From a technology standpoint, buyers can expect the third generation UVO system that comes standard with compatibility for Apple CarPlay and Android Auto. A color head-up display is a welcomed touch, particularly when showing speed limits and navigation instructions. If you’re a Samsung user, then you’ll also enjoy wireless smartphone charging. Harman Kardon premium audio with Quantum Logic Surround Sound — a fascinating technology that converts digital music back to the original recording studio quality — elevates the experience in the Cadenza’s cabin.
Why buy the Cadenza?
Admittedly, this isn’t the first time the Cadenza has been launched; Kia introduced the car for the U.S. market in 2013. There hasn’t been much talk about the vehicle since then, but it’s positioned to slot in under the bigger, more expensive K900 and to sell better.
Sprague says the Cadenza bridges the gap between the Optima and K900, and presumably, the age difference and life stage that each of those buyers possess.

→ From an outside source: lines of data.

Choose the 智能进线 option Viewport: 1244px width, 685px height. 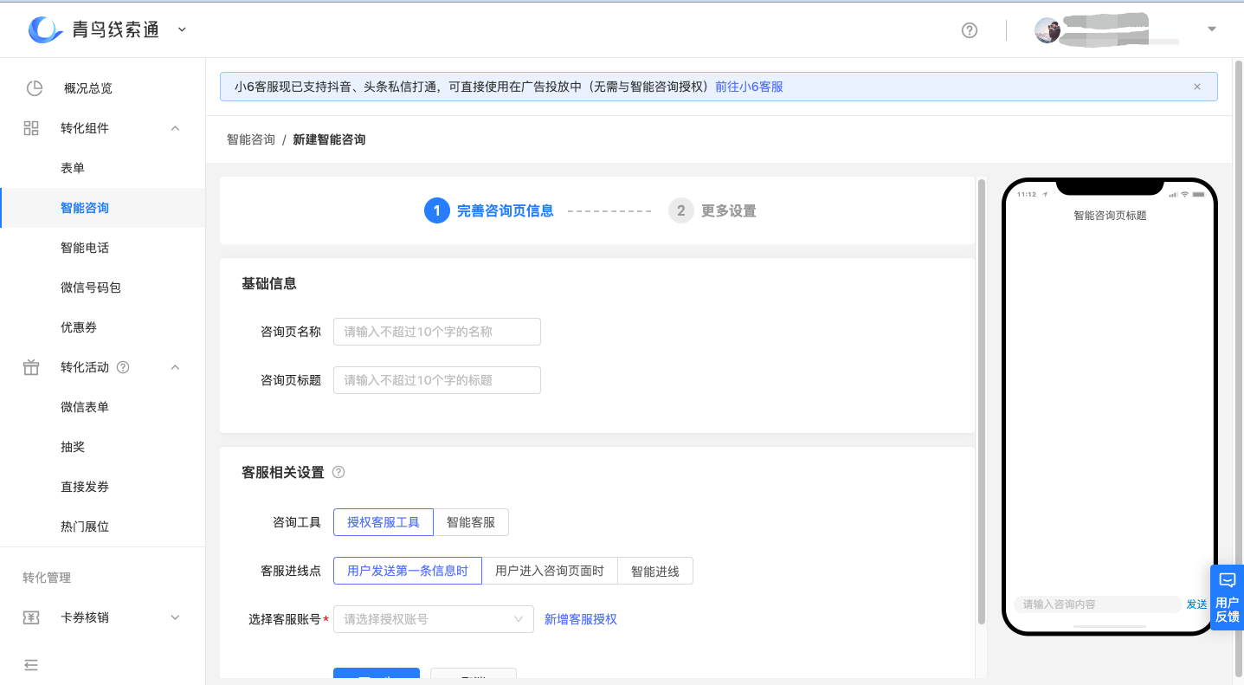click(654, 571)
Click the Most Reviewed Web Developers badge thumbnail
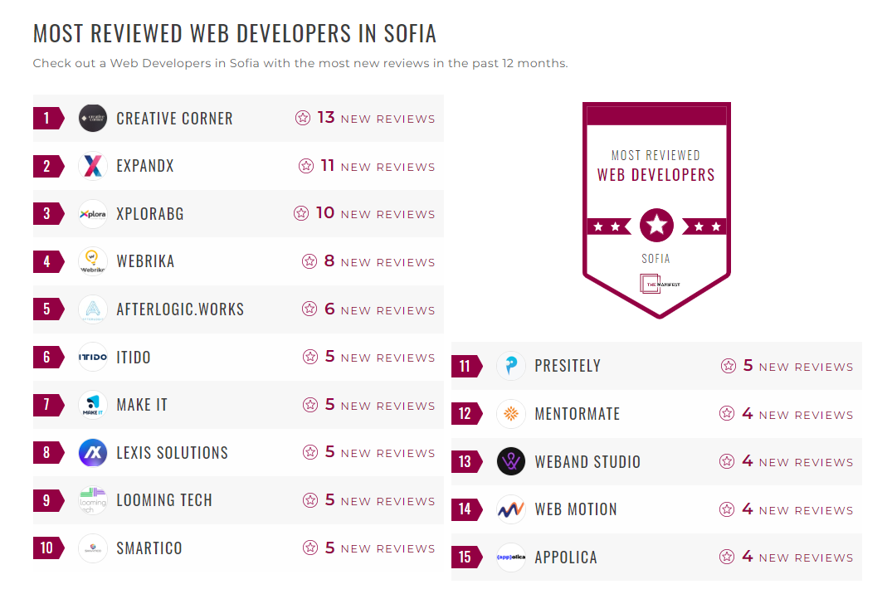This screenshot has width=892, height=594. (656, 208)
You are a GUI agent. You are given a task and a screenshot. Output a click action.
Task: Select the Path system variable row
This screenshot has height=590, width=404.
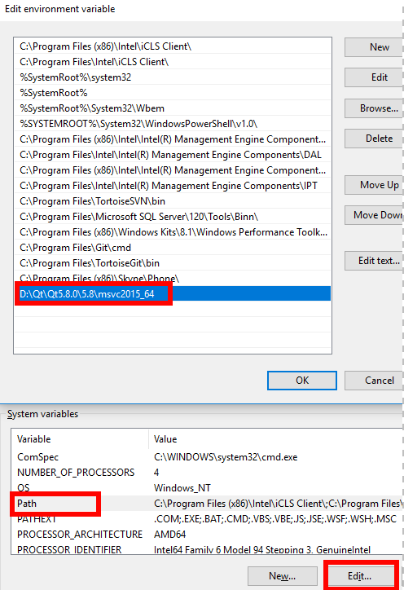(207, 504)
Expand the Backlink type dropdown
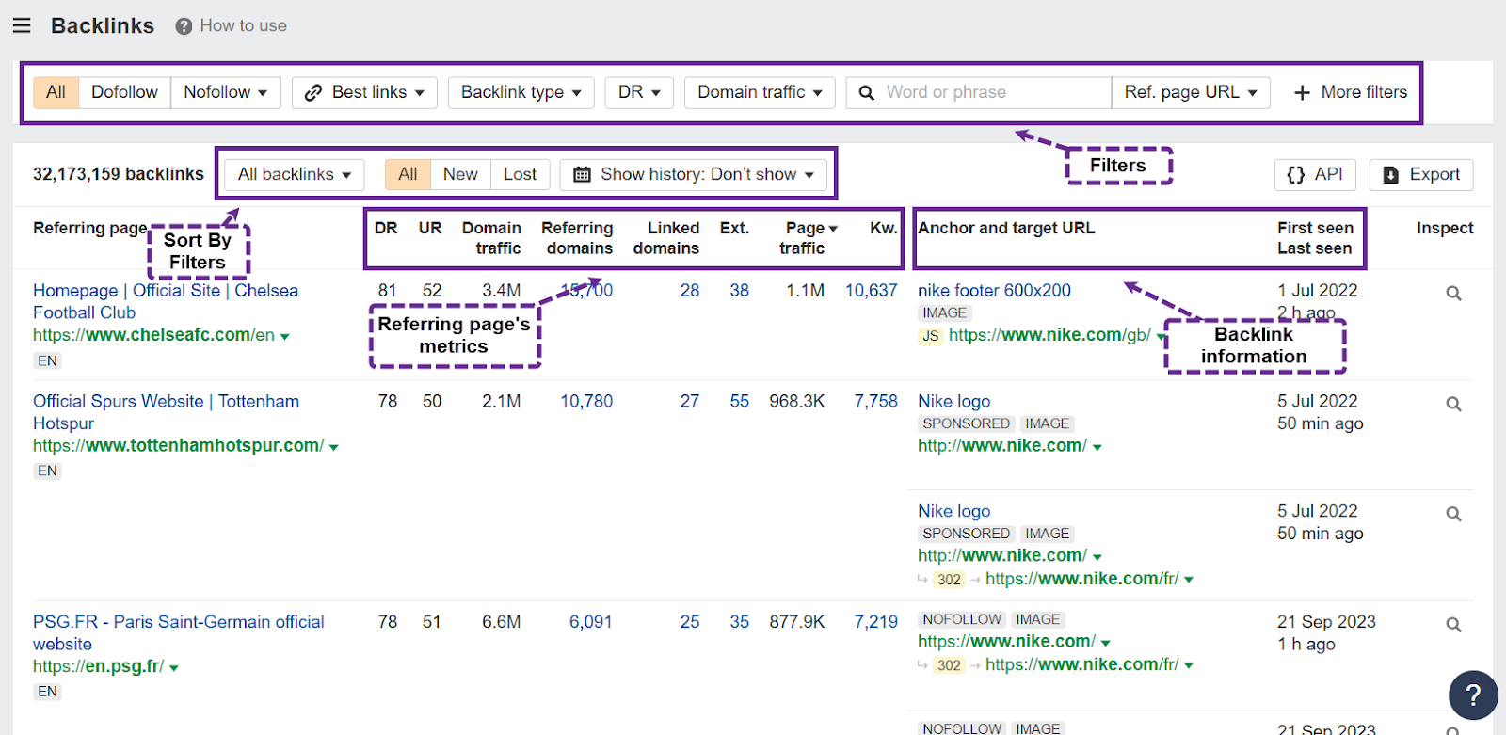The height and width of the screenshot is (735, 1506). pos(521,92)
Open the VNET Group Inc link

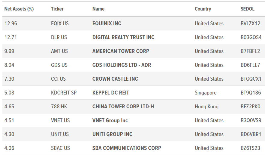[110, 120]
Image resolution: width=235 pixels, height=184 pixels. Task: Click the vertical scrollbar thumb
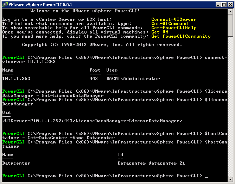230,25
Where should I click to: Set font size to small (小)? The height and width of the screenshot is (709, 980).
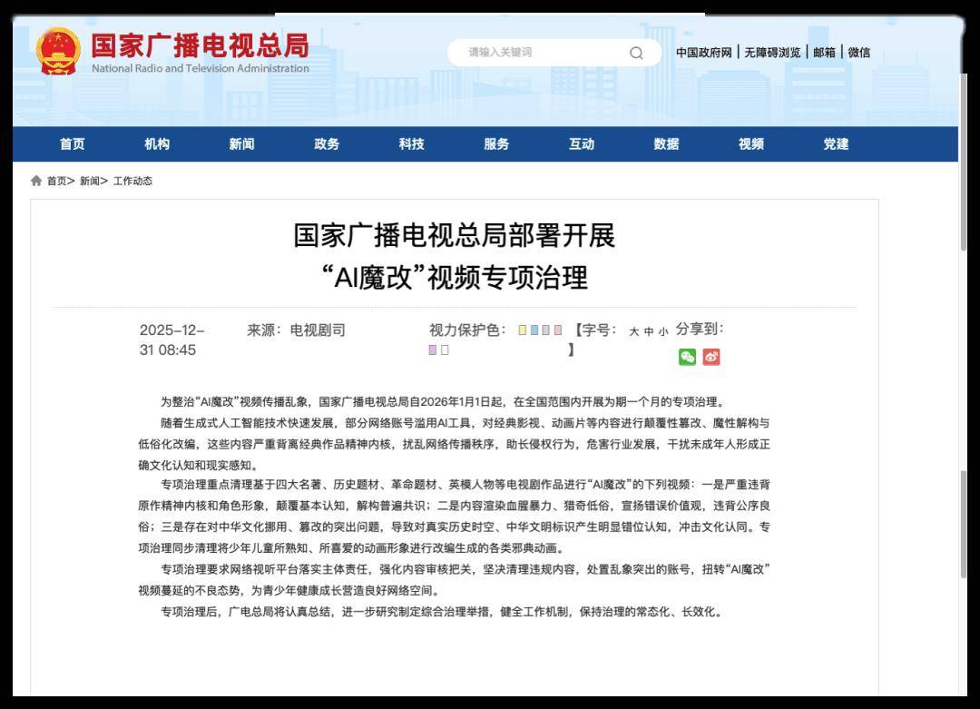(x=663, y=331)
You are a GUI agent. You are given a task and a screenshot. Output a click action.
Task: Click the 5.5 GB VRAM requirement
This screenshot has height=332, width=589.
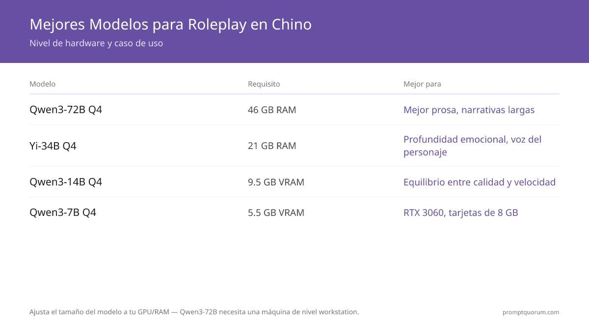276,212
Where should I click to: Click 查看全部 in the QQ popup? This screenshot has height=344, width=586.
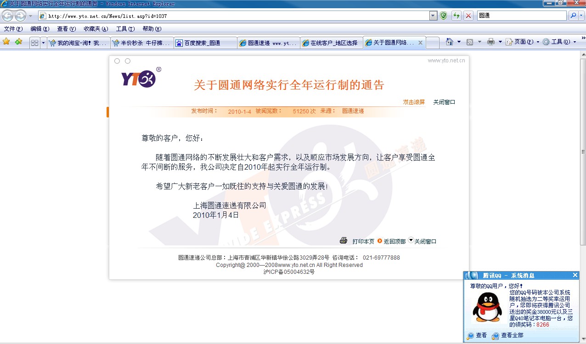(x=512, y=335)
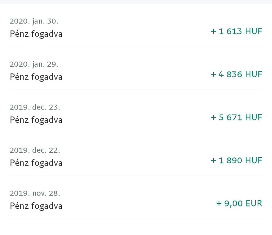This screenshot has width=272, height=235.
Task: Open the 2019. dec. 22. transaction
Action: pyautogui.click(x=136, y=156)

That’s certainly true given the $17,000 difference in their respective starting price points. But the question we’re left asking is, “Why buy a K900 when one can get all of its goodies in the less expensive, better looking, more nimble Cadenza?”
We enjoyed the quiet cabin, soft ride and steering of the 2017 Kia Cadenza. Its sport mode came in handy as we explored the twists and turns of the Virginia backroads. A new, chocolatey leather interior paired with quilted seat inserts offer a unique flare, giving the Cadenza a luxe touch. While legroom is lengthy, we found the Cadenza to be short on elbow room — a problem likely solved by upgrading to the brand’s top-tier K900 full-size sedan.
Like an enduring rock band, Kia continues to bring its fan base the hits. As Sprague laid out in the brand’s key tenets, Kia has expanded into new markets in just the last few years — from updating its compact SUV in the Sportage to adding this mid-size offering in the Cadenza. Kia is smartly playing it safe with design, adding exterior elements that are attractive without overdoing it, while focusing on what consumers actually want on the inside as well as price point. It’s a recipe for success, so now it’s up to the customer to determine how success the 2017 Cadenza will look.